Von Frank Grotelüschen | 22.06.2010

    Der Verschluss hakt aus, die Kapsel stürzt abwärts – wie ein Fahrstuhl, dessen Seil gerissen ist. Knapp fünf Sekunden später, nach 150 Metern, rauscht die Kapsel mit 170 Sachen in ein Becken voller Styroporkugeln. Schauplatz des Spektakels ist der Bremer Fallturm. Ein Mekka für alle Forscher, die Experimente bei Schwerelosigkeit lieben.

    "Dann hat man für kurze Zeit, etwa für viereinhalb Sekunden, die Bedingungen, wie ich sie auch im Satelliten habe – wie die Internationale Raumstation, die um die Erde herumsaust. Diese Art von Schwerelosigkeit – bis auf ein Millionstel der Erdbeschleunigung sind da die Restbeschleunigungen reduziert",

    sagt Wolfgang Ertmer vom Institut für Quantenoptik der Universität Hannover. Sein Team hat etwas Besonderes den Fallturm hinabstürzen lassen – eine Apparatur, die ein Bose-Einstein-Kondensat erzeugen kann. Eine ultrakalte Gaswolke aus Rubidium, die sich so benimmt, als sei sie ein einziges Riesenatom – der vielleicht merkwürdigste Zustand, den Materie überhaupt einnehmen kann.

    "Wir haben diese Apparatur, die normalerweise ein Physiklabor füllt, komprimiert auf etwa einen Kubikmeter. Wir haben das in eine Kapsel gepackt, etwa 60 Zentimeter Durchmesser, etwas über zwei Meter hoch. Und dafür gesorgt, dass die Apparatur so stabil wird, dass sie den freien Fall aus 150 Metern Höhe überlebt. Man stelle sich vor, man lässt ein Auto aus der Höhe fallen. Dann ist da unten nur noch Schrott. Bei uns muss die Apparatur das überleben. Also eine extrem hohe mechanische Stabilität."

    Eine derartige Stabilität erreicht man dadurch, indem man die einzelnen Komponenten so klein wie möglich auslegt.
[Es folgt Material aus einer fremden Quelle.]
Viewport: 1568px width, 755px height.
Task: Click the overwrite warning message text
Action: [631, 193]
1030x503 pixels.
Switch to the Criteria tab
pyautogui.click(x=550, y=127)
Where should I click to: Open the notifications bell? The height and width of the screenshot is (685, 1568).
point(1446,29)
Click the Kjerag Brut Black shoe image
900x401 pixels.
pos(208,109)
Denn je kleiner ein Bauteil, umso weniger kann es wackeln und vibrieren. Und so haben die Forscher die ganze komplexe Apparatur, die es für die Erzeugung eines Bose-Einstein-Kondensats braucht, als Miniaturversion nachgebaut: das Lasersystem, das die Gaswolke bis auf Mikrokelvin herunterkühlt, also auf einige Millionstel Grad über dem absoluten Temperaturnullpunkt bei -273 °C. Und der sogenannte Atomchip. Er hält die ultrakalte Wolke in der Schwebe und kühlt sie noch weiter ab, bis sie schlagartig kondensiert.

    "Das Schöne ist hier: Anders als in einer normalen Apparatur im Labor fällt das Bose-Einstein-Kondensat nicht an der Kamera vorbei, sondern die Kamera fällt mit dem Kondensat."
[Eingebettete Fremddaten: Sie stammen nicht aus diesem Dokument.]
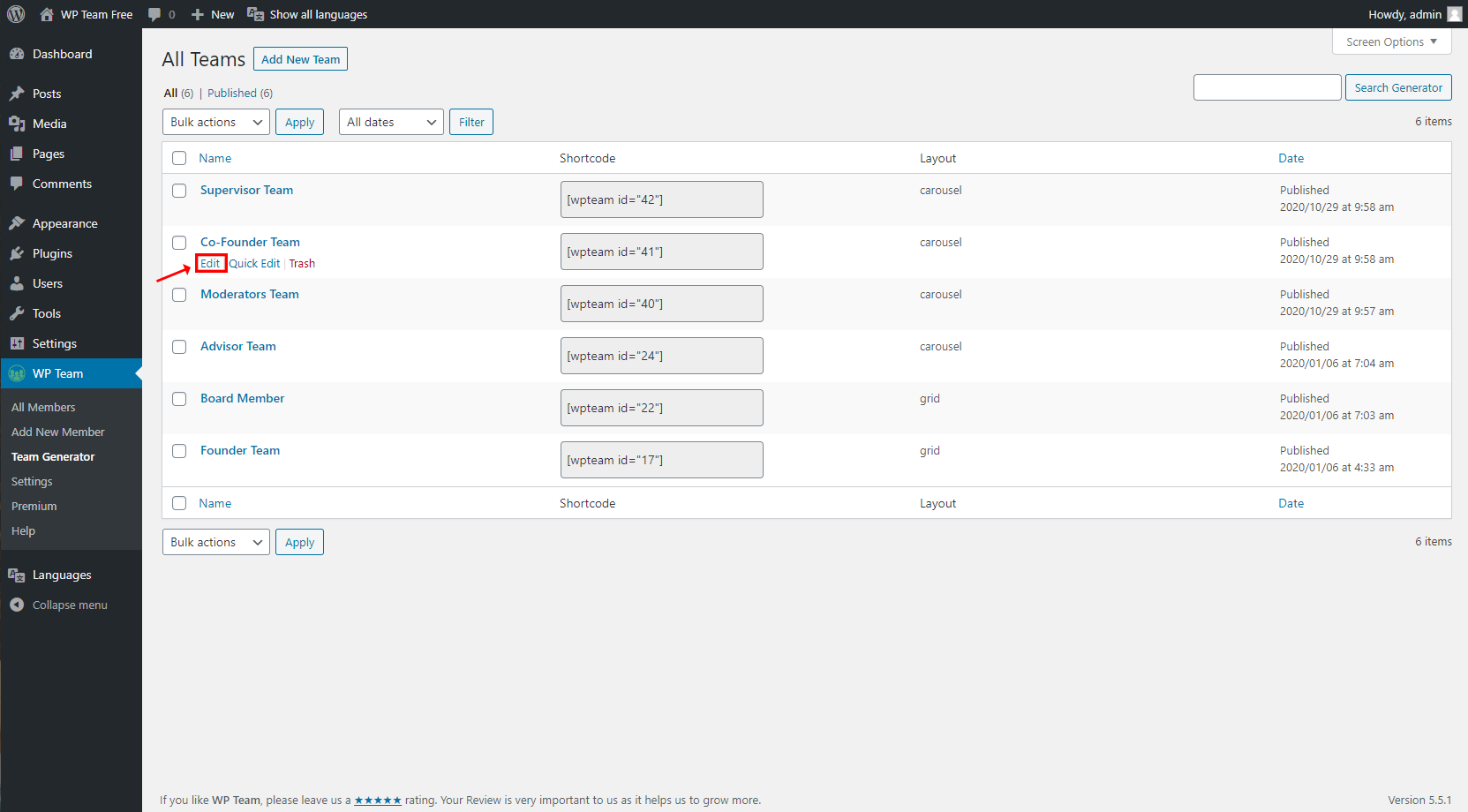Screen dimensions: 1468x812
Task: Click Edit link under Co-Founder Team
Action: tap(210, 263)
    Denn in die fallende Kapsel ist auch gleich jene Spezialkamera eingebaut, die das Kondensat beobachtet. Der Vorteil: Im Labor muss man das Kondensat, um es zu untersuchen, in einen Magnetkäfig einsperren, weil es sonst schlicht zu Boden fällt. Im Fallturm dagegen lässt es sich unbeeinflusst von den magnetischen Schranken beobachten – quasi in freier Wildbahn. Nun planen Ertmer und seine Leute weitere Versuche. So wollen sie nachschauen, ob das Äquivalenzprinzip überhaupt stimmt. Es besagt, dass schwere Masse und träge Masse identisch sind – der Grundpfeiler von Einsteins allgemeiner Relativitätstheorie. Und:

    "Ich kann die Wechselbeziehung zwischen allgemeiner Relativitätstheorie und Quantenmechanik hinterfragen, also die berühmte Quantengravitation. Da gibt es einige Theorien, und die kann man durch Experimente ausschließen oder verfeinern."
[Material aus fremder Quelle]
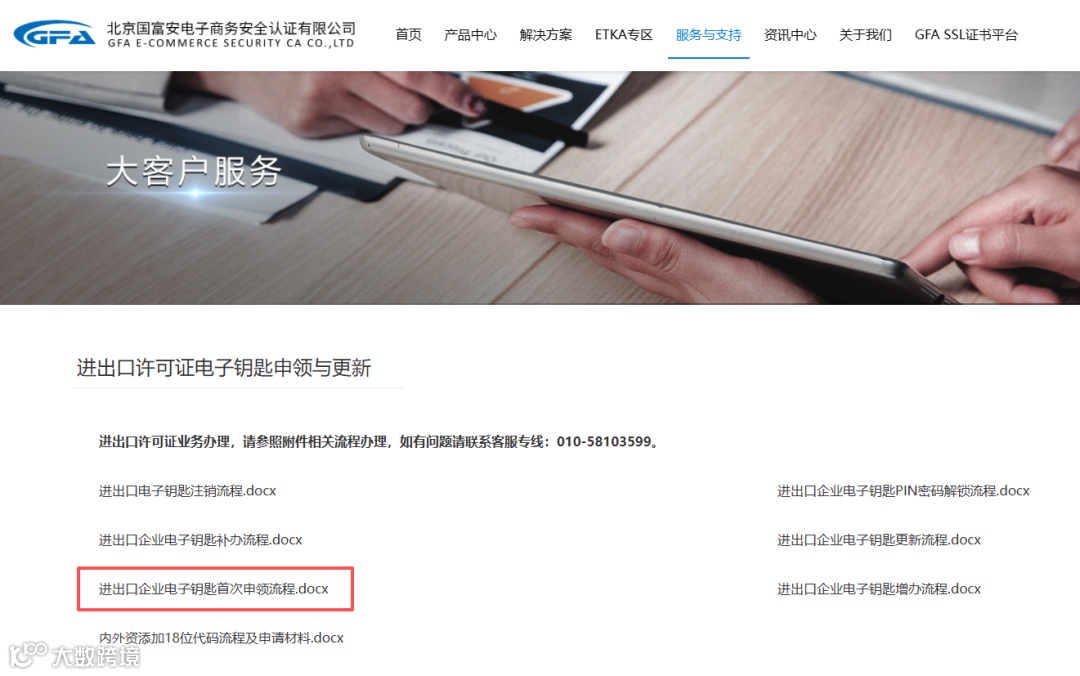Open the ETKA专区 section
The image size is (1080, 676).
tap(623, 34)
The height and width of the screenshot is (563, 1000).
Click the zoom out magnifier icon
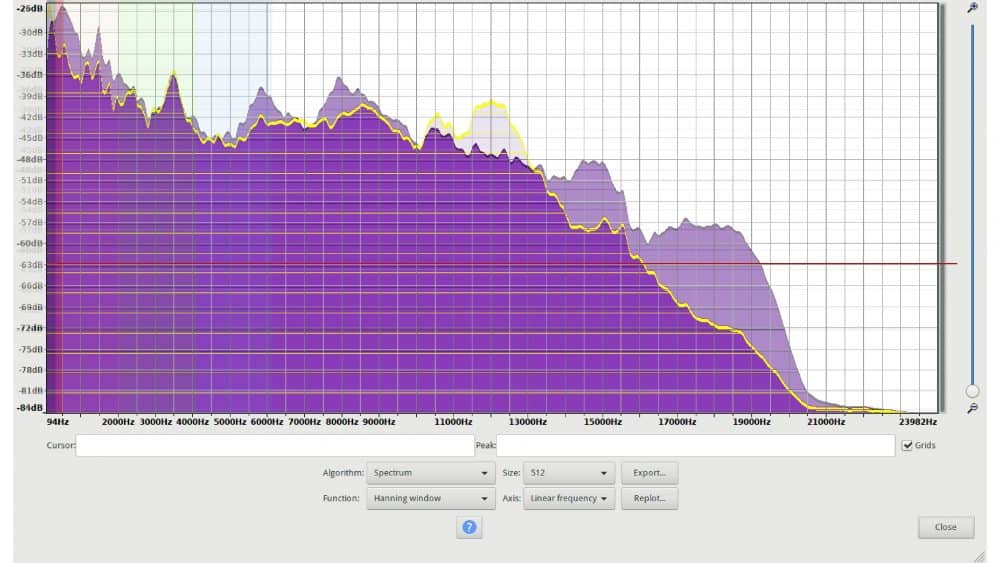click(971, 408)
    Auch für die Technik könnte das fliegende Kondensat relevant sein, etwa für ultrapräzise Navigationssysteme für Raumschiffe und Satelliten.

    "Beschleunigungssensoren, mit denen ich sehr genau Rotationen messen kann – viel genauer, als ich das hier mit Laser-Gyroskopen machen kann, oder auch Beschleunigungen messen. Das ist mit Sicherheit interessant für die interplanetare Navigation. Aber könnte auch interessant sein hier auf der Erde, dass man solche Navigationssysteme basierend auf atomaren Systemen baut."

    In zwei bis drei Jahren wollen die Forscher den nächsten Schritt gehen – den Schritt vom Fallturm zum Weltraum.

    "Dann wird diese Apparatur in eine Rakete reingepackt, in einen Parabelflug gebracht. Und dann haben wir bis zu 20 Minuten Schwerelosigkeit. Das ist dann der Test, um zu zeigen: Das Ding überlebt jeden Raketenstart. Und dann soll es auch auf die Weltraumstation!"

    Doch bevor es soweit ist wird noch manche Kapsel den Fallturm zu Bremen hinunterrauschen.